“Nor will you, Captain. Rest assured. You and I will die in our beds like gentlemen, and no one will be singing broadside ballads about us after we’re gone.”
“Well, if they do write any songs about Tom Dula, I suppose he has earned them. He died game, as he would have phrased it. When they pulled the cart up underneath the gallows, we all got out, leaving him there alone with his coffin. This must have been Sheriff Wasson’s first hanging, for he had erected a shoddy excuse for a gallows that couldn’t have taken an hour to put together. Two upright posts of cheap pine, with a crosspiece set across the top. I was afraid the thing would not hold his weight, and that he would topple to the ground still alive. It sickened me to think of it.”
“I daresay it might have broken under my weight,” I said, patting my substantial girth. There had been lean times during the War, but I had been making up for it since, and it showed. “But I take your point about Sheriff Wasson. There are problems with North Carolina’s one-term sheriff law, and you have hit upon a major one. It is the county sheriff who must hang the convicted prisoners, but in a four-year term, a sheriff is not likely to perform enough executions to become proficient at it. We ought to follow England’s example and have one well-trained hangman to service the whole state. It would be a kindness to all concerned not to have our executions turned into botched exercises in torture through the incompetence of the hangman.”
“Well, Governor, if you ever get elected to office again, perhaps you could suggest such a plan. And you might consider limiting the condemned man’s last words, while you’re about it.”
“Oh, I don’t know. I’m famous for my speech making. If I had a rope around my neck, I believe I could talk for a week.”
“Yes, perhaps it was the fear of death that made him talk at such length. Or perhaps he thought that if he could stall long enough, a rider would come tearing up the road, waving the Governor’s pardon-but of course, no such thing happened. He talked about his childhood in Happy Valley, and he talked about his experiences in the War. He even touched on politics in his harangue. Apparently, he is not fond of our new governor Holden. Called him a secessionist.”
“Yes, they weren’t fond of the Confederacy in Wilkes County. That’s why I moved the trial to Statesville. As the former Confederate Governor, I thought I could win with a sympathetic jury in a county where I was personally popular-or at least not vilified as a secessionist.”
“We agreed with you, though, Armfield and I. As we had no evidence to refute the charges, it did seem the best course.”
“Did Dula get around to talking of the murder in his oration?”
“He did.

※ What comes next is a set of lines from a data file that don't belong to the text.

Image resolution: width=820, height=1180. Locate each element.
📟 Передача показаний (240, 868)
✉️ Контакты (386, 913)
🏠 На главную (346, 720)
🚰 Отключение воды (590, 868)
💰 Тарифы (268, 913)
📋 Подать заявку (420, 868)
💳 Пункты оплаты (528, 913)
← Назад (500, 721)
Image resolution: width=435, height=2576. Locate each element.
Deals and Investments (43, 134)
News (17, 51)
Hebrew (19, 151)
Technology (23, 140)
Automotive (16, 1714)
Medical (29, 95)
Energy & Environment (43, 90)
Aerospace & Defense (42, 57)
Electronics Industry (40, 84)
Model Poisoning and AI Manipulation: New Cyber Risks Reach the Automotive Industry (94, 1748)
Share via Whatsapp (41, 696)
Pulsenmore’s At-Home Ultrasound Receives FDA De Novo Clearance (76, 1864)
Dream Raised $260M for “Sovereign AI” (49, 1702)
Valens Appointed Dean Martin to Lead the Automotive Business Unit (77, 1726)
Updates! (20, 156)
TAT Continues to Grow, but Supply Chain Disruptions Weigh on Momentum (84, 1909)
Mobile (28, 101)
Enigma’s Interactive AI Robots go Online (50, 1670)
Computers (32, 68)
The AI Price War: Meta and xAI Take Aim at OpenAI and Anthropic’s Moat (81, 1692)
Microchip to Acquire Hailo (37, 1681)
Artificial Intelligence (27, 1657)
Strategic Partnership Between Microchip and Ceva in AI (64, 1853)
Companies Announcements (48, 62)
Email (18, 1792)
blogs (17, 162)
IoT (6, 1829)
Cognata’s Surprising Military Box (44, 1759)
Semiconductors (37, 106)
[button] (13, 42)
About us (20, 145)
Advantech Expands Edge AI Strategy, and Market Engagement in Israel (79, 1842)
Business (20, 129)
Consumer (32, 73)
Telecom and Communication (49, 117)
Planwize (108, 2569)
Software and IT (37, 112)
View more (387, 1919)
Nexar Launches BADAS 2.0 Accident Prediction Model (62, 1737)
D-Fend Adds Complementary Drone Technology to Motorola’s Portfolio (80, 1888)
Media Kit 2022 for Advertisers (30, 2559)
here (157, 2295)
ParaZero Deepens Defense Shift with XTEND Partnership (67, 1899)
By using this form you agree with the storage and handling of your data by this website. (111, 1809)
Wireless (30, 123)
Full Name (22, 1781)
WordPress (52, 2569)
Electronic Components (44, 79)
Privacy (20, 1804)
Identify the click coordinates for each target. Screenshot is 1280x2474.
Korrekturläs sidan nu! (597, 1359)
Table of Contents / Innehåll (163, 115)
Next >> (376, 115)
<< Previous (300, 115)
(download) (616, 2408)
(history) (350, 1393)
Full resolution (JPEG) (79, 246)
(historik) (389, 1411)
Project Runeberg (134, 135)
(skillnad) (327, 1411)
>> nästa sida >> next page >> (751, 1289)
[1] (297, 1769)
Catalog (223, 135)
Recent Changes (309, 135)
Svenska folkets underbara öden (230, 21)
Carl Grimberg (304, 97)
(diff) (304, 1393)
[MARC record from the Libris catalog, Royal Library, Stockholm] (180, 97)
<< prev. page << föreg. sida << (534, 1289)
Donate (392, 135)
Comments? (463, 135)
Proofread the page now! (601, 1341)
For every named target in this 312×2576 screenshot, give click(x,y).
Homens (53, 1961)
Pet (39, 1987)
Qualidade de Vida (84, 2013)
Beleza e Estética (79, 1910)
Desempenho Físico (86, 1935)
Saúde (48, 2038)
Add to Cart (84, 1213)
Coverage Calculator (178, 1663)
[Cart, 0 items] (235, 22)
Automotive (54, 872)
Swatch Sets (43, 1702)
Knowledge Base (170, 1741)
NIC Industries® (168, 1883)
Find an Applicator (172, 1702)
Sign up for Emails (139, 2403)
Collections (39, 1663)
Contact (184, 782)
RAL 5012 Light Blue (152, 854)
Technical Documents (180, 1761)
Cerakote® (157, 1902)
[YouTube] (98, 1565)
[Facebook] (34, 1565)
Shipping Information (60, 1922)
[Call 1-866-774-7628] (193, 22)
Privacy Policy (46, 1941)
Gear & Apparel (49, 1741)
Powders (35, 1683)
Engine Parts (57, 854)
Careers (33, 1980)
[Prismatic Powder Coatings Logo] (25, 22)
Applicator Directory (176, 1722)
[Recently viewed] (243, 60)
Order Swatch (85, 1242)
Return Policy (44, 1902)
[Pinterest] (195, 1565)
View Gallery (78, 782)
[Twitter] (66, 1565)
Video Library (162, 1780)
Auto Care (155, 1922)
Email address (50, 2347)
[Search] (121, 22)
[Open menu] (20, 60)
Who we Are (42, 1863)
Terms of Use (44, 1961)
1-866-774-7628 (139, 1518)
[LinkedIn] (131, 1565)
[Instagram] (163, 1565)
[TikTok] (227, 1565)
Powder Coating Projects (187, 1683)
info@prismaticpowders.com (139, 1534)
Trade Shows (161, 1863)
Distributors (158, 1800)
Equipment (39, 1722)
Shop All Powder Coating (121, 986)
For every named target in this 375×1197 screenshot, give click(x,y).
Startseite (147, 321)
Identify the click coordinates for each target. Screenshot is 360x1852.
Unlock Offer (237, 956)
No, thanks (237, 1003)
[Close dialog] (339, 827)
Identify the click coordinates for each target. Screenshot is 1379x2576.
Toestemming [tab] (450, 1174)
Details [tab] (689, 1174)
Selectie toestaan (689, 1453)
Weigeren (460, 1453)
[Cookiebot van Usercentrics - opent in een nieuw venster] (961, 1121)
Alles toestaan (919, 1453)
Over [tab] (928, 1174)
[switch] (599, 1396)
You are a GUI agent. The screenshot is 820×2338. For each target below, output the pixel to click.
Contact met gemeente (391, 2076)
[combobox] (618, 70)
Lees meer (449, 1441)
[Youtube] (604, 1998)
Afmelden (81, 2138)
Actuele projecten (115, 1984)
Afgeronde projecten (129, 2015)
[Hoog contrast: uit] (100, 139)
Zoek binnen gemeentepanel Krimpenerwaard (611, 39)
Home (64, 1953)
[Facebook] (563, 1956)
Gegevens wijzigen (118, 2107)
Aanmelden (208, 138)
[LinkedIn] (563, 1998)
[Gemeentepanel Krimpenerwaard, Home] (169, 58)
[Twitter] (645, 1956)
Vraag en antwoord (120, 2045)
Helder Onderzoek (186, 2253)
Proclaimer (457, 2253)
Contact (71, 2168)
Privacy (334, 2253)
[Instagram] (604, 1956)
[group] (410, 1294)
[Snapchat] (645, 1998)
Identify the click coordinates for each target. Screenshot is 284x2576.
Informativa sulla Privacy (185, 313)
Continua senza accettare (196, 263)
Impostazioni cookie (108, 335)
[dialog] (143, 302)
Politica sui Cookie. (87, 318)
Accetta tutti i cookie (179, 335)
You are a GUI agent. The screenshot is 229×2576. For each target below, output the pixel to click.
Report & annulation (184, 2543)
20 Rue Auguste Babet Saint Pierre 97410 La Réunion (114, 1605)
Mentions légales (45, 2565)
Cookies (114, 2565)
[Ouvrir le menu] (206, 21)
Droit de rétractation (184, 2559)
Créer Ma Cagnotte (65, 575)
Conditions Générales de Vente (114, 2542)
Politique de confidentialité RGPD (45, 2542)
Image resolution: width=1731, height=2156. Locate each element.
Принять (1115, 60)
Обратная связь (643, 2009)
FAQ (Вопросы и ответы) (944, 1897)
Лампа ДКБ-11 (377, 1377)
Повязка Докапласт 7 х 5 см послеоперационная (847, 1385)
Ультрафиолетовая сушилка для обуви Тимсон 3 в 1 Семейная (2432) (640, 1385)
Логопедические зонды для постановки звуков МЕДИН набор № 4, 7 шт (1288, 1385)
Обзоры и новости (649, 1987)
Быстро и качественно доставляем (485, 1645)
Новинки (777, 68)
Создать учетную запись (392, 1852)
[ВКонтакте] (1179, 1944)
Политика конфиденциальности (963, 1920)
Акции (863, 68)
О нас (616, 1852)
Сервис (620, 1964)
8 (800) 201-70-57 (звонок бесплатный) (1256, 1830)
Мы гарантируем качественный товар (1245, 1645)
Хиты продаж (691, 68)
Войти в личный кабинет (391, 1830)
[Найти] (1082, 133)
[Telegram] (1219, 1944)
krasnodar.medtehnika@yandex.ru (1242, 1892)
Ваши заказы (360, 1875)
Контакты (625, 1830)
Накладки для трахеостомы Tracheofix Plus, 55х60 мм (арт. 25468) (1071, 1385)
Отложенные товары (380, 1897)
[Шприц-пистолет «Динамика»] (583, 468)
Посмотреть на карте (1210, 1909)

He protested his innocence loud and long, but he also commented on the physical evidence presented in the trial. Something about the roads leading to the Bates’ place. Oh, and the map that the prosecution put in to evidence. He cursed Colonel Isbell, who drew it, and he insisted that there were errors in the map. And he accused some of the state’s witnesses of swearing falsely against him.”
“Did he mention the servant girl, Pauline Foster? I’d agree with him there. What was it the newspaper called her? A monster of depravity?”
“Well, a woman who has recently given birth to a black child, although her husband is as white as she is… one can hardly call her faithful.”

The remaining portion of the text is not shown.